These press releases are available on the investor portion of our Web site at investors.ocutx.com. Leading the call today will be Dr. Amar Sawhney, our President and Chief Executive Officer, who will review recent clinical developments for our lead programs along with the discussion on some of our upcoming milestones.
I will then provide an overview of the financial highlights for the third quarter before opening the call up for questions. Also joining us on the call this morning is Scott Corning, Vice President of Sales and Marketing; and Eric Ankerud, our Executive Vice President of Clinical, Regulatory, and Quality.
As a reminder, during today's call we'll be making certain forward-looking statements. Various remarks that we make during this call about the company's future, expectations, plans, and prospects constitute forward-looking statements for purposes of the Safe Harbor provisions under the Private Securities Litigation Reform Act of 1995.
Actual results may differ materially from those indicated by these forward-looking statements as a result of various important factors, including those discussed in the Risk Factor section of our most recent quarterly report on Form 10-Q filed with the SEC. In addition, any forward-looking statements represent our views only as of today.
It should not be relied upon as representing our views of any subsequent date. While we may elect to update these forward-looking statements at some time point in the future, we specifically disclaim any obligation to do so, even if our views change.
These forward-looking statements should not be relied upon as representing our views as of any subsequent date of today. I will now turn the call over to Amar..
Thank you, Brad. Good morning everyone, and thank you for joining us today for our third quarter 2014 earnings call. Before we begin, I would like to welcome all of our new shareholders. If we have not yet had a chance to meet you personally, we look forward to having that opportunity in the near-term.
For those of you who may be new to our story, Ocular Therapeutix is focused on the development and commercialization of innovative therapies for diseases and conditions of the eye, including both front of the eye and back of the eye, using our proprietary bioresorbable hydrogel technology platform.
Our product candidates are designed to provide sustained delivery of therapeutic agents to the eye. The products we currently have in development address a $9 billion market opportunity in the U.S., and a market that is growing rapidly.
Front of the eye diseases and conditions were developing therapy to replace the standard-of-care eye drop regimens without innovative drug eluting punctum plugs.
These plugs are non-invasively inserted into a natural opening called the punctum, located in the inner portion of the eyelid near the nose and reside comfortably in the canaliculus below the punctual opening.
Eye drop therapy presents numerous limitations, including significant peaks and values of drug concentration, lack of patient compliance, difficulty in administration, and side effects due to high concentrations of drug and presence of preservatives.
We believe that our candidates will improve the compliance due to long-term sustained delivery, provide a more uniform amount of drug presence on the surface of the eye and ultimately increase treatment efficacy and reduce to these progression associated with patient noncompliance.

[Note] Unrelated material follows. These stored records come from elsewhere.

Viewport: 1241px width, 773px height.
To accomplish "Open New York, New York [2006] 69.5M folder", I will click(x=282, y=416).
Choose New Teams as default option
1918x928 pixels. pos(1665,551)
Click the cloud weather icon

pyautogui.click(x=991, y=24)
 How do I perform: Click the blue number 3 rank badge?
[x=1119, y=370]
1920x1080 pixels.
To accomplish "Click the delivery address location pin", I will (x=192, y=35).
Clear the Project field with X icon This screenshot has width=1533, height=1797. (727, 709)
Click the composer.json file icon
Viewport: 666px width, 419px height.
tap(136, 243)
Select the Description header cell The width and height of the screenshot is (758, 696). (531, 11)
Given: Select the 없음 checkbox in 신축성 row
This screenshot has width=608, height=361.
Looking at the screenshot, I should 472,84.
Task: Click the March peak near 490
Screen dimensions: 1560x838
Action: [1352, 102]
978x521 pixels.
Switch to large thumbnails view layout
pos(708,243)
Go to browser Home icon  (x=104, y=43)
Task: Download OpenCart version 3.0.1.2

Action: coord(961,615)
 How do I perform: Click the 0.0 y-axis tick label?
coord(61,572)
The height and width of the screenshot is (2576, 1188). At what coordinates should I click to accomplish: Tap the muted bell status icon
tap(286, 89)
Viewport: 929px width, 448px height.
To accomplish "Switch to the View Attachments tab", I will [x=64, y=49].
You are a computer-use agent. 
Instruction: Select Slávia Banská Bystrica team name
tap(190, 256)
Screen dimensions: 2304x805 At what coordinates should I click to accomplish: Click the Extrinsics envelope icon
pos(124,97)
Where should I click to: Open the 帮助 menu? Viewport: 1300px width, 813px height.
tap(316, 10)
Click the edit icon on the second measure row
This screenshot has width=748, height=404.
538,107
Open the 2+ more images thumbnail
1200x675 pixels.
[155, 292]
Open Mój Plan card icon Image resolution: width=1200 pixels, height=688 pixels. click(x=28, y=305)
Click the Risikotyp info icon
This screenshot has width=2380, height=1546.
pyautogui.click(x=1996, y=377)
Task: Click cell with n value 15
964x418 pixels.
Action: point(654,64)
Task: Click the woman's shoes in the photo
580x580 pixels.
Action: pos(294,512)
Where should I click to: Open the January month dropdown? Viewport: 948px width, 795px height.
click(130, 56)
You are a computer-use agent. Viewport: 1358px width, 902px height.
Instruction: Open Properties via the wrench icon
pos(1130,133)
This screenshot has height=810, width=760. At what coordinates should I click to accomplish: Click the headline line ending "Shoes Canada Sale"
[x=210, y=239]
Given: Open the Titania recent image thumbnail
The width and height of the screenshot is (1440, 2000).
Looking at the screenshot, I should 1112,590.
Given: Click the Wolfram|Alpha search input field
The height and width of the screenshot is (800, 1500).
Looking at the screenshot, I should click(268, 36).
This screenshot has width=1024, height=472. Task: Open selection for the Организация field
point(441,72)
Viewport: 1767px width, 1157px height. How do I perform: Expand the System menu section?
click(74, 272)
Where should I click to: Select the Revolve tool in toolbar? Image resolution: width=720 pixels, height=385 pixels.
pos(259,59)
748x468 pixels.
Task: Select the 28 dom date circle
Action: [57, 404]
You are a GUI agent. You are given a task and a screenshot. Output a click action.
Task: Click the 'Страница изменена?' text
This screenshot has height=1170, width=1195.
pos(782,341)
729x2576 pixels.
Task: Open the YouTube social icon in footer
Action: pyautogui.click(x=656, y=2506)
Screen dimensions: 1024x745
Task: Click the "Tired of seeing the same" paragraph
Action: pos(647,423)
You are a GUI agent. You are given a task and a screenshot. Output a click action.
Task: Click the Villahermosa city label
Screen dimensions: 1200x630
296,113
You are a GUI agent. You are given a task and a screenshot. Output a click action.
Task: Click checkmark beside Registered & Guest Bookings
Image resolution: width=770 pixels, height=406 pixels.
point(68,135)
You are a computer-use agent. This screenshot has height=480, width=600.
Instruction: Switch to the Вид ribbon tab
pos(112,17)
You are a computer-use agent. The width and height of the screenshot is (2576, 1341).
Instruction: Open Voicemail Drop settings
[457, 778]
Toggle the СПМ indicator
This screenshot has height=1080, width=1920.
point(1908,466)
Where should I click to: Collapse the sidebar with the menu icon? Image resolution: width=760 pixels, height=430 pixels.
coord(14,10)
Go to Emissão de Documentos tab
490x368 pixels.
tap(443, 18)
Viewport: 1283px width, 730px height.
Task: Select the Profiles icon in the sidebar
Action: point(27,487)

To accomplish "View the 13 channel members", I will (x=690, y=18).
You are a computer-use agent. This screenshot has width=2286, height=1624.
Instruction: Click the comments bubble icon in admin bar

We also believe that our product candidates can provide an improved safety profile, compared to eye drop regimens due to the lack of preservatives as well as our ability to avoid the peaks associated with high dosage and valleys associated with low dosage with topical eye administration.
We have a late-stage product pipeline with several product candidates in Phase 2 and Phase 3 clinical development. Our lead sustained-release product candidate OTX-DP is in Phase 3 clinical development for the treatment of post-surgical ocular inflammation and pain.
We recently enrolled the first patient in our Phase 2b trial for our OTX-TP product candidate for the treatment of glaucoma and ocular hypertension, with the first patients enrolled in the trial this past week.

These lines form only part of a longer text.